Semester course; 1-4 lecture hours. 1-4 credits. May be repeated for a maximum total of eight credits, with the provision that no more than eight combined credits of BNFO 691 and BNFO 693 can apply toward graduation. Adviser's approval is required for counting each special topics course toward meeting specific requirements of the master's program. An advanced, detailed study of a selected topic in bioinformatics unavailable as an existing course. If multiple topics are offered, students may elect to take more than one. Graded as satisfactory/unsatisfactory.
BNFO 697. Directed Research in Bioinformatics. 1-9 Hours.
Semester course; variable hours. 1-9 credits. May be repeated for credit. Directed research leading to the M.S. degree in bioinformatics. Graded as S/U/F.
BNFO 700. Externship in Bioinformatics. 1,2 Hour.

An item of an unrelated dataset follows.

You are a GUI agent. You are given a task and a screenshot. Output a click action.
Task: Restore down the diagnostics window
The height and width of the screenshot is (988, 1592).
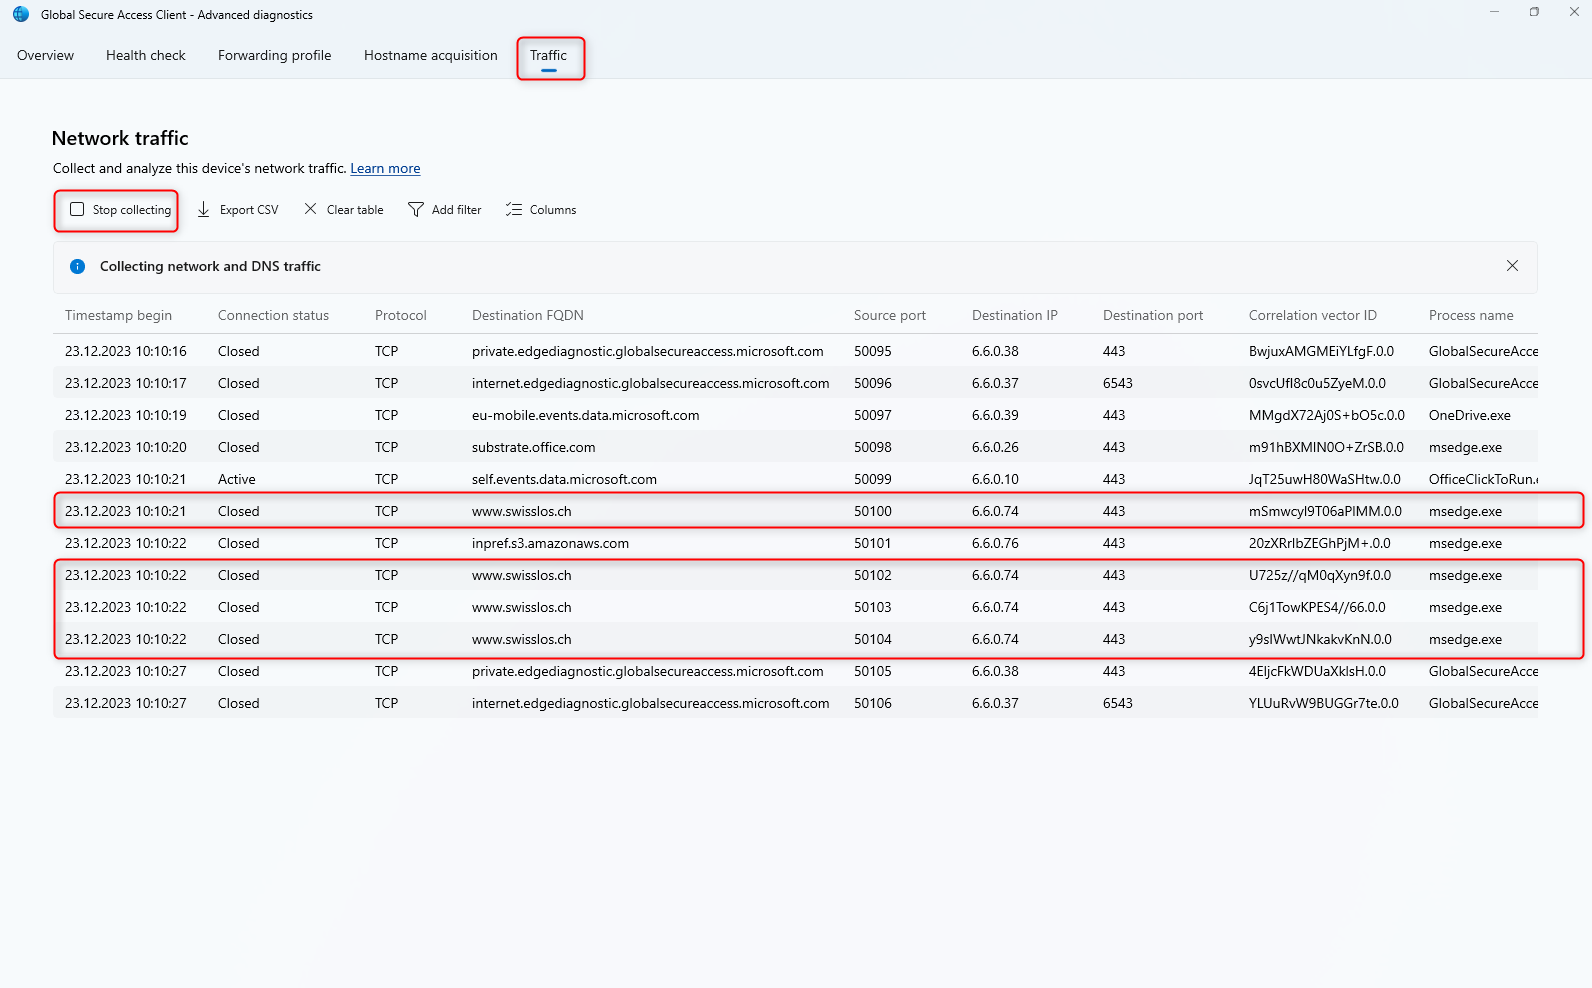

Semester course; variable hours. 1 or 2 credits. Prerequisites: BNFO 601/BIOL 601 and BNFO 620, or permission of instructor. Typically off-campus planned experiences for advanced graduate students designed to extend professional competencies, carried out in a professional setting under supervision of an approved professional. Externship activities monitored and evaluated by university faculty. Plan of experience designed by extern and external adviser with prior approval of department. An externship class will meet weekly using online technology to accommodate students doing out-of-town summer externships. Each externship will be a defined project leading to a required final report or product and offering real potential benefits to the sponsoring company/lab. Subsequent to the externship, a presentation to program faculty and students is required.